Well it's been an interesting week with Ray and I. We have went to a karaoke bar in Glen Burnie one time awhile ago and Ray and I saw this guy who was pretty hot. Even though this guy is hot it doesn't mean that i prefer him over Ray at all. This guy was just simply put HOT str8 man candy and nothing more then that. Sure I may had bought him up often then I should but Ray and I both see what we think is a hot guy and let each other know. When we would see a nice looking guy we would compare him to the "Best Buy guy" who was really nice looking or the "Karaoke bar guy" or some of the hot man candy at the Renaissance festival that we saw. I personally think that it is harmless but I have been coming to the conclusion that it isn't a good idea at this time. I didn't know what it was doing to Ray with him thinking I would rather be with them then him. In no way in hell is that the case. Besides the guy at the karaoke bar wouldn't have anything to do with me because simply put I don't have a vagina even if I was single he wouldn't pay me no mind :) Sure I talked to the bartender about the hot guy but it was just to say that he is HOT not about his sexual preference or anything like do you think he would foul around with gay guys. What seemed to be innocent admiration and conversation to me wasn't so for Ray and that I do regret that. By no means was it going to be anymore then that. Hearing Ray's stories about how he use to land str8 boys in the past is hot and I like hearing them. Though with that being said it isn't by no means me wanting to try to be with one myself. They can't offer what Ray has to offer and they aren't my type. Sure the nice str8 muscle guys are hot to look at and all but Ray is the pretty bear type that my body yearns for. Every time I see Ray I think to myself I'm so lucky to have this HOT man all to myself and that is the God's honest truth.

### TASK OBJECTIVE:
Keep writing the post about Ray and the hot guy at the karaoke bar, picking up right after its last sentence.

### LISTING:

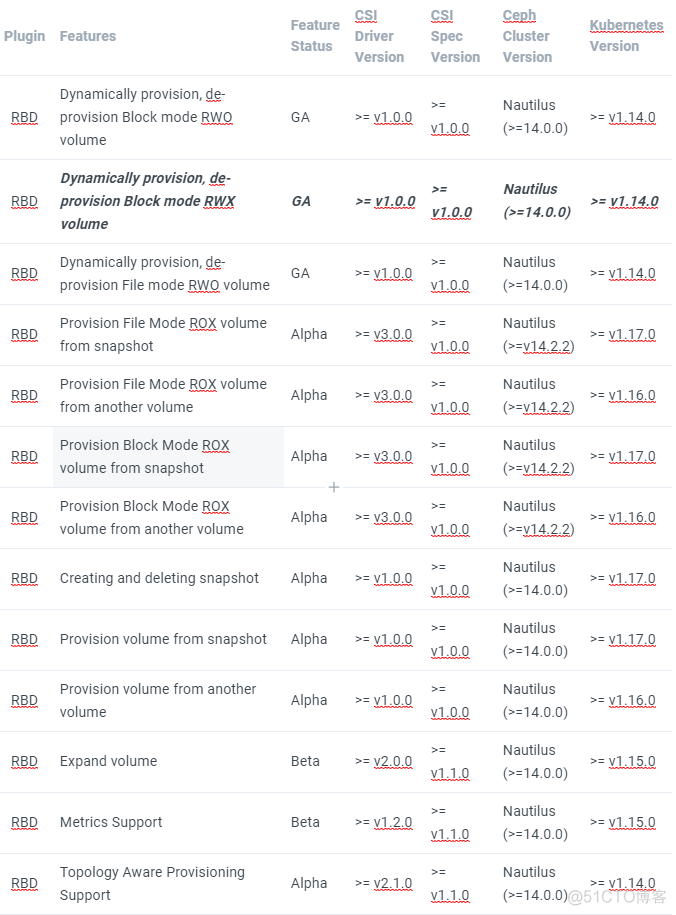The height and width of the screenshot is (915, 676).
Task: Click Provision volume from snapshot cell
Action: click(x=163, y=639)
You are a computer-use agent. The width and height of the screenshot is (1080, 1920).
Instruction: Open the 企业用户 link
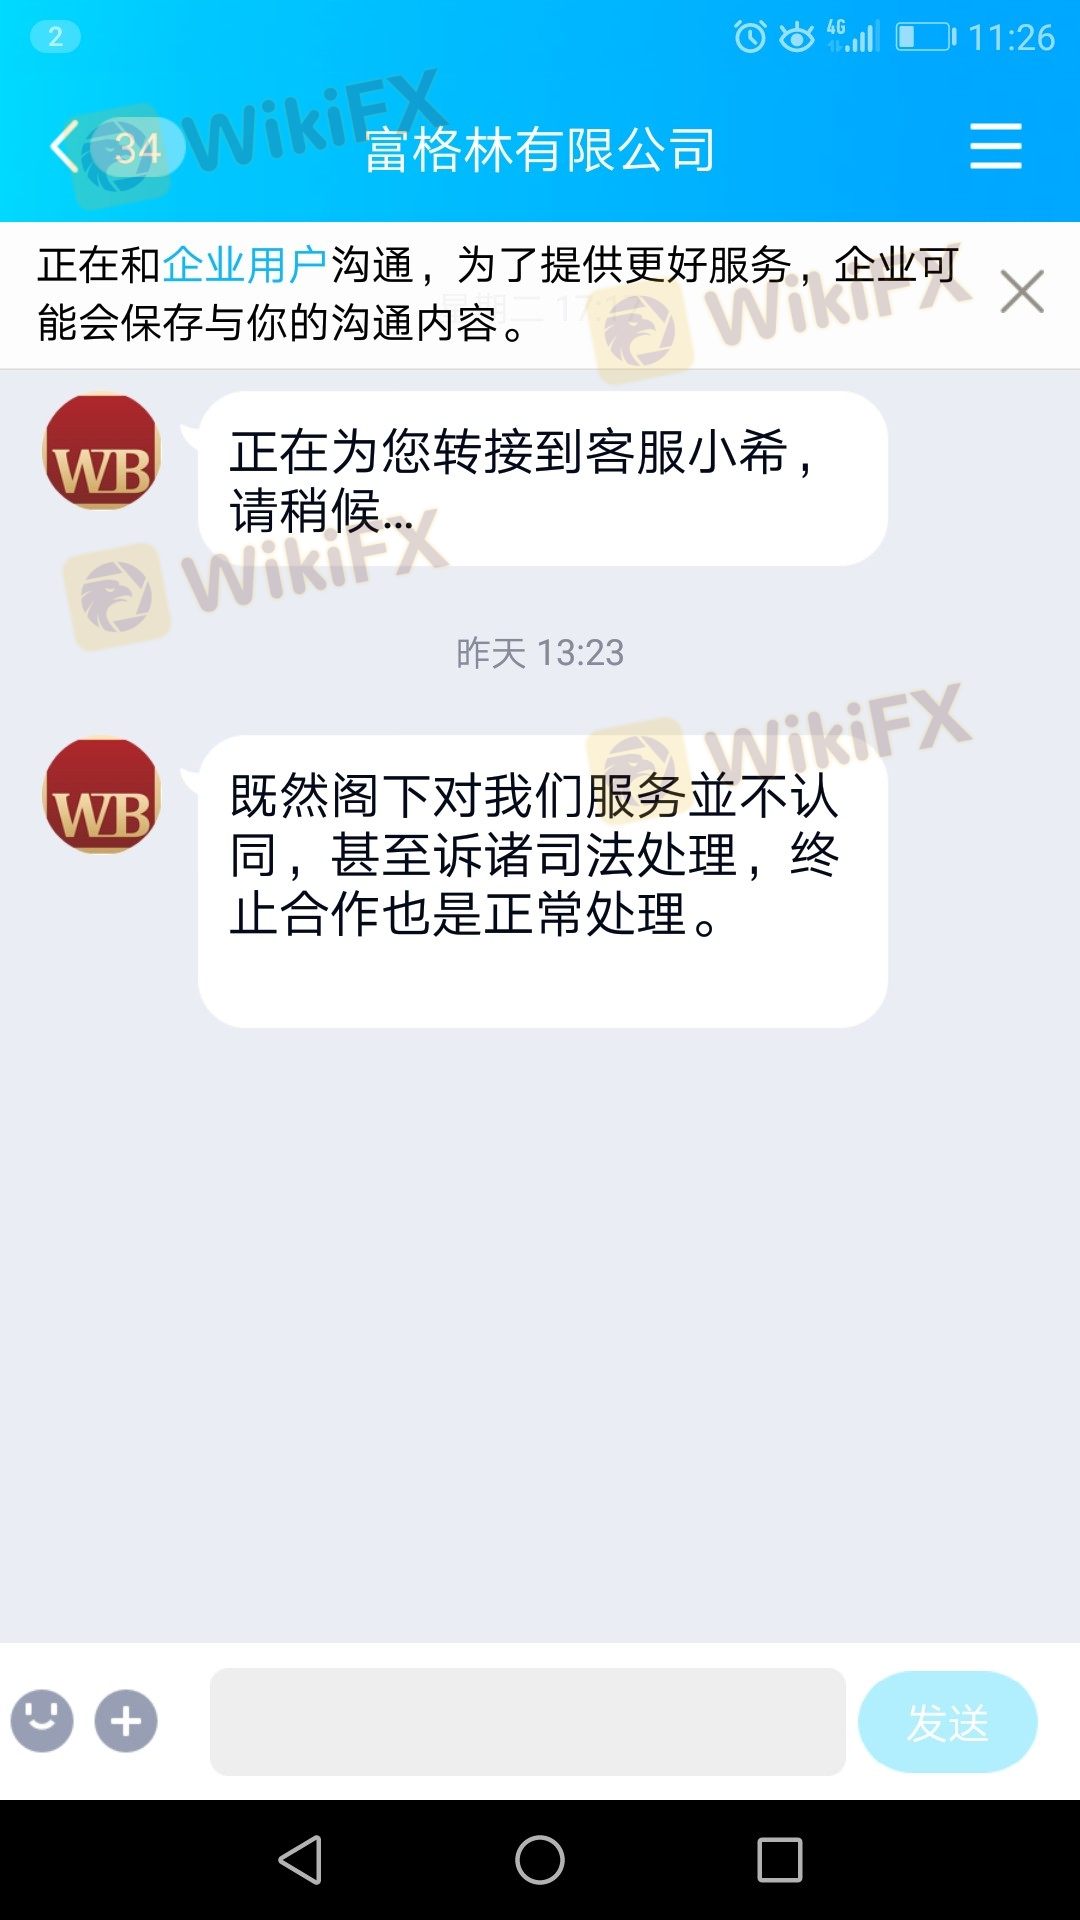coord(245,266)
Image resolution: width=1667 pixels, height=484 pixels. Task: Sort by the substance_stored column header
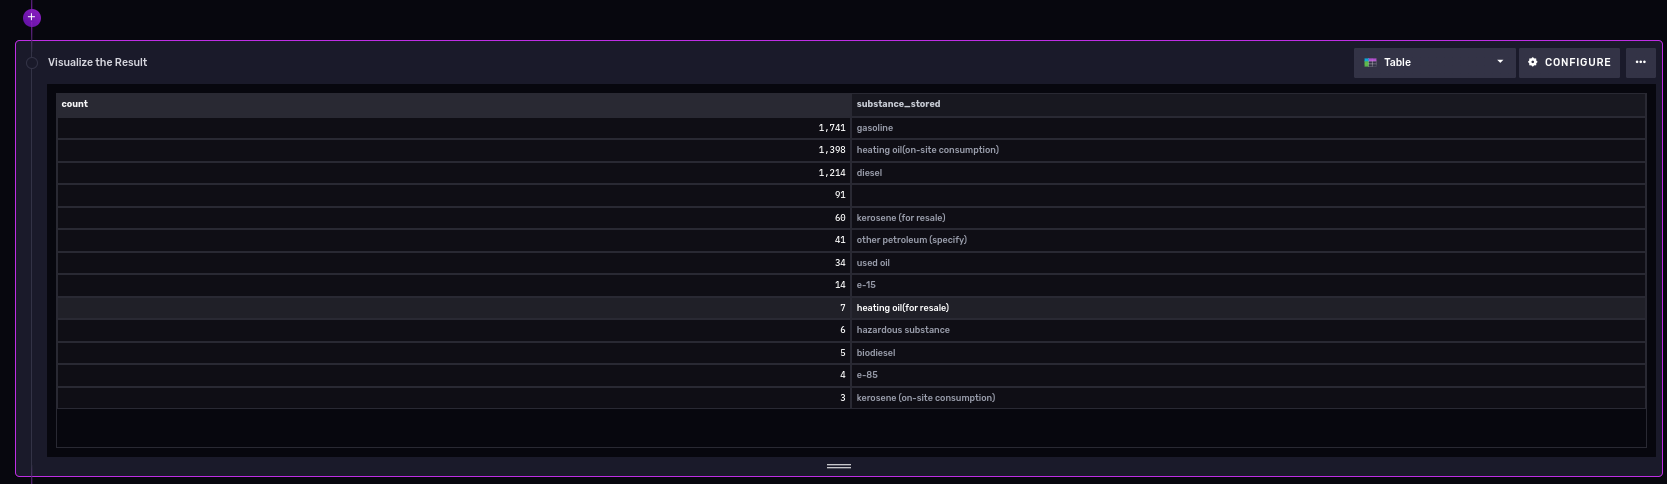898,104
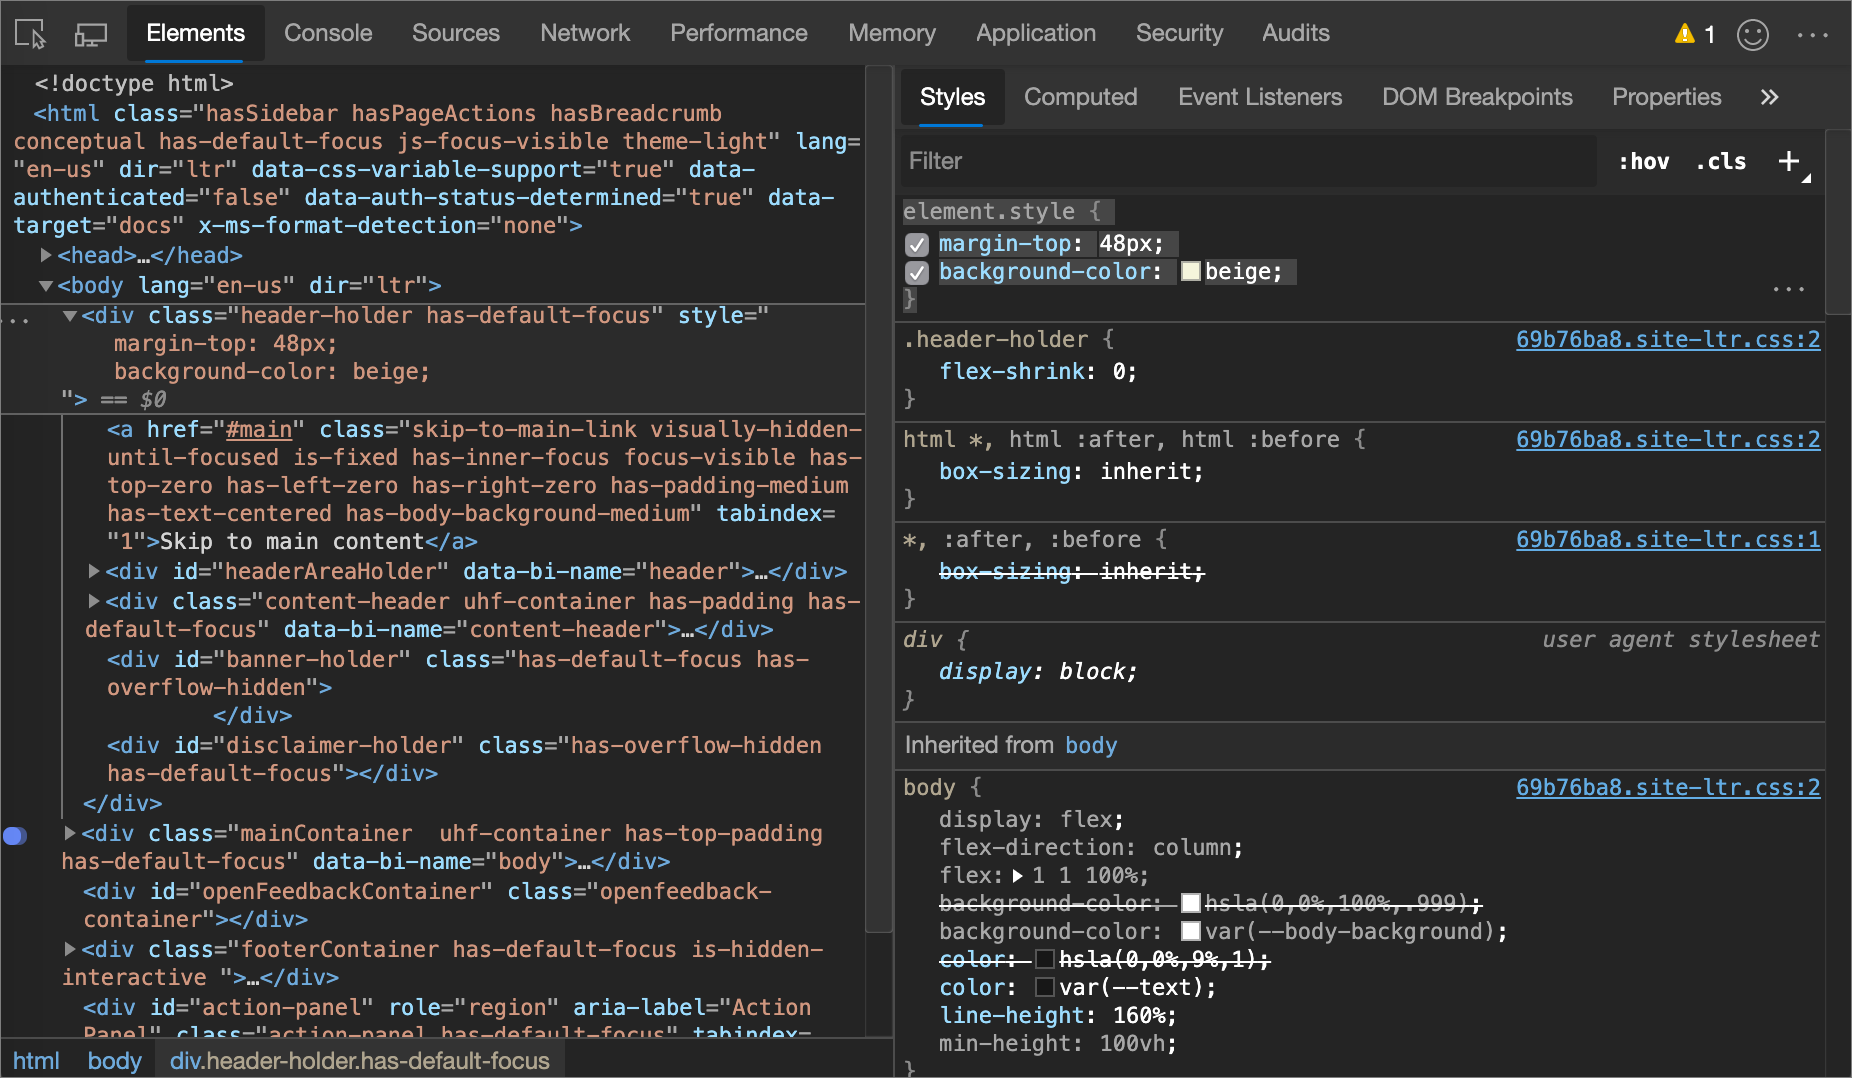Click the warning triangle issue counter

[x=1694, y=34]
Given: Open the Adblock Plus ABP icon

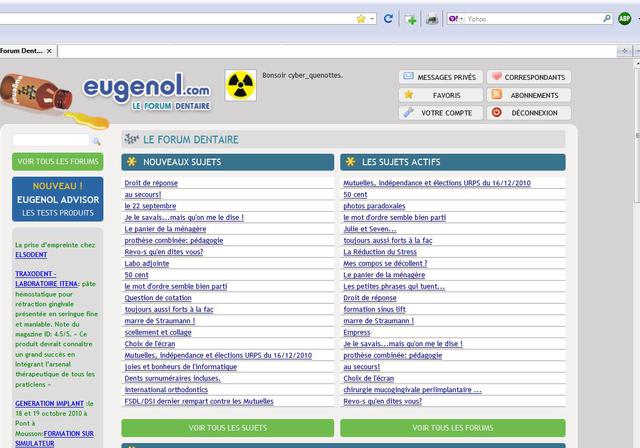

### WRITTEN RESPONSE:
Yeah it was hard for me to hear what he said in his post "It wasn't easy" I had no idea how much he really hates gay guys like me. I didn't really know what to say to him except why are you bothering with me then? The point being made here is I have been changing from being the type of gay guy that he hates. However, don't get it twisted it isn't because of him it's because I want to change.Wanting to mature and be more of a grown up has encourage me to become different. It is also no secret that gay guys have hurt Ray in the past but I keep telling him I'm not that kind of gay guy. I probably will have some traits that he won't like for some time to come but I can't lose myself in the process of maturing.

Overall it is all good. I still want to be with Ray with everything I have. I have a lot of learning to do with him but I'm willing to try to make this work. I'm growing in my personal life to become the man I want to be for me and for him. My focus has been side track due to me looking for a job but I am very determined to be with Ray and to show him not all gay guys are like the ones that hurt him and it's ok to let go and trust one of them for a change. I know time will play a big factor with that but I don't want him to stop trying to be with me for the sins of the past relations he has had. I'm very genuine about how I feel for this man and one day I want to be his husband to show him how much that is the case. So please baby for me and us let's do this and you will see what my heart has to offer you.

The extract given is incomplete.